In what was arguably the most stunning upset of the season, thirteenth-ranked Princeton shocked sixth-ranked Loyola Marymount for third place in front of a boisterous group of home fans.  Mike Merlone was tremendous in the cage for Princeton as he totaled five saves including a five-meter penalty shot (along with a number of steals).    Mark Zalewski scored two goals to lead the Tigers in scoring.  This game was a classic case of one team coming out fired up while the other squad came out flat.  You could tell Loyola Marymount was still a broken team from their overtime loss the night before to UCLA.  This win was a big one for both Princeton and Eastern water polo.  It is important that Eastern teams are able to prove that they can hold their own against the best teams from the West Coast.

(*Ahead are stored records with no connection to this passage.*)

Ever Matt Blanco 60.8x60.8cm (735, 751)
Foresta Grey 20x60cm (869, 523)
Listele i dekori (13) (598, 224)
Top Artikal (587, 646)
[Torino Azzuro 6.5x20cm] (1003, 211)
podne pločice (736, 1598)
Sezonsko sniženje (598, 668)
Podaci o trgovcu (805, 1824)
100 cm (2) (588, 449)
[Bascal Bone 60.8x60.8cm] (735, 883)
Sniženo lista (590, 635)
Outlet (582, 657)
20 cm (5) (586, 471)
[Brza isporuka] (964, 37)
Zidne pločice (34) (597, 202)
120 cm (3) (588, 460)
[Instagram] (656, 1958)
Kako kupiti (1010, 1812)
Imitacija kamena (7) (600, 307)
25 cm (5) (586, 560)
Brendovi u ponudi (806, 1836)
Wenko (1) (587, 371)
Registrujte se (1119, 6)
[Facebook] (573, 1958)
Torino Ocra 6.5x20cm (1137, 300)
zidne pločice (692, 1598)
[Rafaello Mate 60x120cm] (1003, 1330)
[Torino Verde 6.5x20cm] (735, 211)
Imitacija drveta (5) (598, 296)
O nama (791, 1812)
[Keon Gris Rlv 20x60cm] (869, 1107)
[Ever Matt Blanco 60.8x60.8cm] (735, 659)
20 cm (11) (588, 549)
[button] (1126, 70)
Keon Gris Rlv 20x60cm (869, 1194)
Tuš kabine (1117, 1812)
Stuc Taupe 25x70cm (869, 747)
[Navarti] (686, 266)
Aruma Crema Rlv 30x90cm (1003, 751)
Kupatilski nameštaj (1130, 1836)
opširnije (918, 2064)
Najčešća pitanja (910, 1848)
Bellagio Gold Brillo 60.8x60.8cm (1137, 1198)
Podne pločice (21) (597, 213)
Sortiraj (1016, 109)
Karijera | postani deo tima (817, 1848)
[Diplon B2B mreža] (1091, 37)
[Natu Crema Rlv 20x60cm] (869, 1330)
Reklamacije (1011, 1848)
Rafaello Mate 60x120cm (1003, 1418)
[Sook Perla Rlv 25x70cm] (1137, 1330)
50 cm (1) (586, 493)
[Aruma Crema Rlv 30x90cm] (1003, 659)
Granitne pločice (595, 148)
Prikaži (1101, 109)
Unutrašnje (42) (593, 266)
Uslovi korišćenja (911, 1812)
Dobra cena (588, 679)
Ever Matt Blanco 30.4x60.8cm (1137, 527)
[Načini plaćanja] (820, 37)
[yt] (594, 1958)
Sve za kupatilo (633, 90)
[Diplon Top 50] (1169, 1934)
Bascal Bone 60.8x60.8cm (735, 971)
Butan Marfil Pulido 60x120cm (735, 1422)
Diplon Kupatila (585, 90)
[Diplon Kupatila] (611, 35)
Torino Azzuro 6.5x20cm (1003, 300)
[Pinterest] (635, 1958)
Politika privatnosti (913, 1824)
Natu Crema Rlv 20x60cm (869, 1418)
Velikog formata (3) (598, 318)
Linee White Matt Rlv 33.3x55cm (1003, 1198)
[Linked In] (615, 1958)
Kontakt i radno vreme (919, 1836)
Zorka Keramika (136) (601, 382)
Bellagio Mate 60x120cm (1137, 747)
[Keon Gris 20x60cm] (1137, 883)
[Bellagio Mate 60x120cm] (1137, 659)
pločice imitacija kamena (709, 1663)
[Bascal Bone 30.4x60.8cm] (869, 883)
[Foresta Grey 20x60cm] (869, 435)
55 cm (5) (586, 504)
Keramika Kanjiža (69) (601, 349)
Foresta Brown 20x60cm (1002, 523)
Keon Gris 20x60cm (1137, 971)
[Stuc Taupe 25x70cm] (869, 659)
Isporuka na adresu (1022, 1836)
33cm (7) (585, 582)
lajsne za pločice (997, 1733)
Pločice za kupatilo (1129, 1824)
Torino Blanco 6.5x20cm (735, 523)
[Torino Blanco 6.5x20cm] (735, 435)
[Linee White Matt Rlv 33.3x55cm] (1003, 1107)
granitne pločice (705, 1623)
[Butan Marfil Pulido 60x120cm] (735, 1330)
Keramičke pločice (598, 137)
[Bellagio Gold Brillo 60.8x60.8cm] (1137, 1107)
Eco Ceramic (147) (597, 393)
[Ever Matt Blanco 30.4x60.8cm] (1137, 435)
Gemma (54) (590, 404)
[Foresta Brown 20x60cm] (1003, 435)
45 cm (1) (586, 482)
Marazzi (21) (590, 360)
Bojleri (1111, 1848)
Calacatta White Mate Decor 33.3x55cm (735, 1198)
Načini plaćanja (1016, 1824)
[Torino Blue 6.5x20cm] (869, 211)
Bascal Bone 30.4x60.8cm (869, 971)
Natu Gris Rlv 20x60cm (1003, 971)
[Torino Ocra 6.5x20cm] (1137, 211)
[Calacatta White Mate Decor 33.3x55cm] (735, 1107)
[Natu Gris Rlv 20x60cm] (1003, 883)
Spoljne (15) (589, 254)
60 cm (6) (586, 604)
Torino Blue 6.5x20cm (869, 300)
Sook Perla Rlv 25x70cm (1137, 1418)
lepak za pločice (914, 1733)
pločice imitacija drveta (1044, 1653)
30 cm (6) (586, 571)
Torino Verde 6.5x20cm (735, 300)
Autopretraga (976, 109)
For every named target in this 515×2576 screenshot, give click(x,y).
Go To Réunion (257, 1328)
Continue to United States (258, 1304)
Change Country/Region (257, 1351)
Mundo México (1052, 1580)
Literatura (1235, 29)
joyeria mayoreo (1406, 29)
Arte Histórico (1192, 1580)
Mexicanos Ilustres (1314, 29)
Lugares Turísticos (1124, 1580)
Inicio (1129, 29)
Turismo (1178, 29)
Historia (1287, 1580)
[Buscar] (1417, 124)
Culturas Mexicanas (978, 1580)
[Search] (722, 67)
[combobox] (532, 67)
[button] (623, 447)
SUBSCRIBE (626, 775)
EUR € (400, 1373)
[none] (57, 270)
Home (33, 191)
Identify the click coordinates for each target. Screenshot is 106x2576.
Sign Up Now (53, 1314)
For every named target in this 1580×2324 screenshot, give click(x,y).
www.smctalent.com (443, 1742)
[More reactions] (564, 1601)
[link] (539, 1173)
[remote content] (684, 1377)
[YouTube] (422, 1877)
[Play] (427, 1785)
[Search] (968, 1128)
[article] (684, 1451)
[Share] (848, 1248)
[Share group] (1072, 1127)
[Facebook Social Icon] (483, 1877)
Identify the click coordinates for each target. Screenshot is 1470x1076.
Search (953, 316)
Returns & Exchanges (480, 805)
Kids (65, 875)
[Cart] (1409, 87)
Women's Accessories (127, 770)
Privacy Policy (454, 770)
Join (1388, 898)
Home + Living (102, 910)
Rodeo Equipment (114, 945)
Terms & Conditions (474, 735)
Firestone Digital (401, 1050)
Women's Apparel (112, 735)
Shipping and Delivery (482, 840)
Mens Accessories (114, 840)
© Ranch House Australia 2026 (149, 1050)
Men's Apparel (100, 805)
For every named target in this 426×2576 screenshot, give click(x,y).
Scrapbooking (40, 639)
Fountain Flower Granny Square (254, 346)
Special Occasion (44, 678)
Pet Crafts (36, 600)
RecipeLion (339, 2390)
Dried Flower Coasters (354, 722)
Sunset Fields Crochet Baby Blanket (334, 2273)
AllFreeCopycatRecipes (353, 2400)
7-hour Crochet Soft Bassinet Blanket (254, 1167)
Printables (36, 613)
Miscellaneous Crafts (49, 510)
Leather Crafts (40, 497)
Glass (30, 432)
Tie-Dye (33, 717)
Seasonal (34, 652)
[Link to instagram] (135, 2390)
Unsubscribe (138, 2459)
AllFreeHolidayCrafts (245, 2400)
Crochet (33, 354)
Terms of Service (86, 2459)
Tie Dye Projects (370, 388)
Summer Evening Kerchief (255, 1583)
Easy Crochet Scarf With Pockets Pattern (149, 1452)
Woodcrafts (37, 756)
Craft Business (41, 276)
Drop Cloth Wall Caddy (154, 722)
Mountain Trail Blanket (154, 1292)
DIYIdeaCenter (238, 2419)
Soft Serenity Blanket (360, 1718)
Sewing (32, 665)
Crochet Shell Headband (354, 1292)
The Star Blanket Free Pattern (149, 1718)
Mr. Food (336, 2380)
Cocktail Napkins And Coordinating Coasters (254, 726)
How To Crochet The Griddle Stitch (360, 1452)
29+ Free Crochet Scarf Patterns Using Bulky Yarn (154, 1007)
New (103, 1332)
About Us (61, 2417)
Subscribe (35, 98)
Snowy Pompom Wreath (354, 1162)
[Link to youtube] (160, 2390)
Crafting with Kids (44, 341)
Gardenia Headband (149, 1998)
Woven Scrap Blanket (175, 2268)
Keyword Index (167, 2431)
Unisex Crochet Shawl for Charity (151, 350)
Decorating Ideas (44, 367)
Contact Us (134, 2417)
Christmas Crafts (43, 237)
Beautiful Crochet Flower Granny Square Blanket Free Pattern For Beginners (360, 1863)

Despite the loss to Princeton, Loyola Marymount has reason to be hopeful as they have a chance next season to get back to the NCAA Final Four and play for an NCAA Championship.  Loyola Marymount returns all of their stars.  Andy Stevens who was once again first-team All-NCAA Tournament is the best goalie in the country and will be a heavy contender for the Cutino Award next season.   The explosive Tibor Forai (also first-team All-NCAA Tournament) will also return and he is somebody who will contend for first-team All-American honors as a senior.  The Lions also bring back two All-WWPA lefties in Edgaras Asajavicius and Andrew Aki.  Loyola Marymount was only a couple of bounces away from playing for the title this season. 

Next year, this team will be back and they will be primed to have a campaign for the ages.